(Collected data entries)
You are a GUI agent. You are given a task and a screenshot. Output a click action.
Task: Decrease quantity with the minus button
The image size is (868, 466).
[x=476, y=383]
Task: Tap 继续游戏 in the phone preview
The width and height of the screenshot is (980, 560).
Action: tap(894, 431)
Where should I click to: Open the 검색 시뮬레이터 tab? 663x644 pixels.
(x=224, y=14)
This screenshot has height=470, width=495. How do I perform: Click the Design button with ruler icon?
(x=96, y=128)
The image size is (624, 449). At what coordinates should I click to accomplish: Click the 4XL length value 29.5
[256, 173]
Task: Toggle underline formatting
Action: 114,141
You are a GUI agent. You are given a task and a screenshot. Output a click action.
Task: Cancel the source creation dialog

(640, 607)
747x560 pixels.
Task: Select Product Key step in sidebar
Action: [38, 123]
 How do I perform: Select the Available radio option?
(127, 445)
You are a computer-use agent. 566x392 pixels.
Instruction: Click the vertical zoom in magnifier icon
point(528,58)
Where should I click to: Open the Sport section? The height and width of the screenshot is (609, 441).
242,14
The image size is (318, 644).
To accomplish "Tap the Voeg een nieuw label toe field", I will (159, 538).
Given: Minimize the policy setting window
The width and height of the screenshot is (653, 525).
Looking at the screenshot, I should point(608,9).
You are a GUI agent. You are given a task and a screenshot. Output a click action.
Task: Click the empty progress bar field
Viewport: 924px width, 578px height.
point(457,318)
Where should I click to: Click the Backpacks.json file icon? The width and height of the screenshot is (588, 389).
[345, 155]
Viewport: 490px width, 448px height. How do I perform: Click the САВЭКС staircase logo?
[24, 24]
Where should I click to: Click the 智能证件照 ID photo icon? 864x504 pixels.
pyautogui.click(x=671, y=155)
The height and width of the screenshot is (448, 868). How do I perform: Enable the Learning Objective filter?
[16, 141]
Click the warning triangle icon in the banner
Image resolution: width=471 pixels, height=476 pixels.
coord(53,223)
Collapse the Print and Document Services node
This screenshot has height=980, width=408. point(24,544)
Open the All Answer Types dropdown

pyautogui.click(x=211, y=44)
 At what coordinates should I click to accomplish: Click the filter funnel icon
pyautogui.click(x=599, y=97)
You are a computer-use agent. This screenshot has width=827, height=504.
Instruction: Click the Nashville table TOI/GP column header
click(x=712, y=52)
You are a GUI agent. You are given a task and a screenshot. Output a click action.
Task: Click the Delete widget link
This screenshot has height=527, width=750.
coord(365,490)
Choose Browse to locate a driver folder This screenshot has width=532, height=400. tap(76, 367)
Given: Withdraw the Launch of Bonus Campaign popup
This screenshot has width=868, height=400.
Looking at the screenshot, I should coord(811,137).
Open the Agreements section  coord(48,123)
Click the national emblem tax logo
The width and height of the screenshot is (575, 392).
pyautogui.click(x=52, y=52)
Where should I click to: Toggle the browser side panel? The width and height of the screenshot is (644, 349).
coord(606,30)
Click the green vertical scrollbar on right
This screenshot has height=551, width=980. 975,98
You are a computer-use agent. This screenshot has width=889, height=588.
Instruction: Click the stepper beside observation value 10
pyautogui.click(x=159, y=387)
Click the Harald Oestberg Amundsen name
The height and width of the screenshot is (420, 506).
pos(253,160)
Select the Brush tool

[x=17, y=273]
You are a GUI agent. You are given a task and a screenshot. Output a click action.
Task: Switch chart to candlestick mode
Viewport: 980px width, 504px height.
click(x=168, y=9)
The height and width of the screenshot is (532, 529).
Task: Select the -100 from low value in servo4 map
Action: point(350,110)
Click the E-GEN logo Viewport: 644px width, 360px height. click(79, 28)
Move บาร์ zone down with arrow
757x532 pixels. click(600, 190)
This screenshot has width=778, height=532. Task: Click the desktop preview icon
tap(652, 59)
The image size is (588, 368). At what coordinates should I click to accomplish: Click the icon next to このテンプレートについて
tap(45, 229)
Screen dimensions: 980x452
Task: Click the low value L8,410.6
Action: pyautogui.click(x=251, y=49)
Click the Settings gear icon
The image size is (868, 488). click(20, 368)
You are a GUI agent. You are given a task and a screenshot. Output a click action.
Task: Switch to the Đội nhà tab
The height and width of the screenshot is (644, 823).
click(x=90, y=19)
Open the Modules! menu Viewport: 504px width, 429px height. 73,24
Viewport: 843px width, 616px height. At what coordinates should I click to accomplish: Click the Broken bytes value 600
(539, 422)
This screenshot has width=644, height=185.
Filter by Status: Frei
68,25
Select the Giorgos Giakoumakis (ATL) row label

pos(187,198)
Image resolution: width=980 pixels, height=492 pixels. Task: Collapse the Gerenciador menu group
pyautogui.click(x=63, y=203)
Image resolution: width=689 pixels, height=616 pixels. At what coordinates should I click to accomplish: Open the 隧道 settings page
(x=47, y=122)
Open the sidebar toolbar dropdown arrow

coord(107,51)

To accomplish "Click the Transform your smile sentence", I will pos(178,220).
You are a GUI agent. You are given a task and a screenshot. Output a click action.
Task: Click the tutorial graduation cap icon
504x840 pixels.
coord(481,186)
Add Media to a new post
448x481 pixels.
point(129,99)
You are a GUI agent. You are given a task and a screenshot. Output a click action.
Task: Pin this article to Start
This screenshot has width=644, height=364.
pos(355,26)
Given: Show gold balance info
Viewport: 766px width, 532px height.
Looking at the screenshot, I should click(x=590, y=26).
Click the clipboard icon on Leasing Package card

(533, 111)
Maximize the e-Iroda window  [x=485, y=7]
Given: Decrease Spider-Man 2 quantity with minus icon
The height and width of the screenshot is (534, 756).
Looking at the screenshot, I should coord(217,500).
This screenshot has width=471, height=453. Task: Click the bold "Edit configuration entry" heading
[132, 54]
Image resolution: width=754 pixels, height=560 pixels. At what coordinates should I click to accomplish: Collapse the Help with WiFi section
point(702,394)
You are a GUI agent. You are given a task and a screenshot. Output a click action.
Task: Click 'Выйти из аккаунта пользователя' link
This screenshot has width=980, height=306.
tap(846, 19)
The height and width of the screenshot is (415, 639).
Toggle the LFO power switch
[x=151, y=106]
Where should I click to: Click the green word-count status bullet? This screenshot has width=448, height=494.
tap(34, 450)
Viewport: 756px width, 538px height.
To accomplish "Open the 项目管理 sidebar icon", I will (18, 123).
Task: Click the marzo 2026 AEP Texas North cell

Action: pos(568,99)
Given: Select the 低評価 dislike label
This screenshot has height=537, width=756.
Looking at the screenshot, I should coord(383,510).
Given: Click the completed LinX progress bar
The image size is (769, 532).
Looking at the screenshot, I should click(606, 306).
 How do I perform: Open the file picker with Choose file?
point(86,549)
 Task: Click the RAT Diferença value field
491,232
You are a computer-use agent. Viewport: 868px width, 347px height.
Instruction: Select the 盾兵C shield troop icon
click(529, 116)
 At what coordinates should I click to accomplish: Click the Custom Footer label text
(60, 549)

Problem — Using the data above, return every line that contains the string "computer".

Result —
You are a computer-use agent. 566x392 pixels.
You are a computer-use agent. This screenshot has width=827, height=504.
You are a computer-use agent. This screenshot has width=889, height=588.
You are a computer-use agent. Viewport: 868px width, 347px height.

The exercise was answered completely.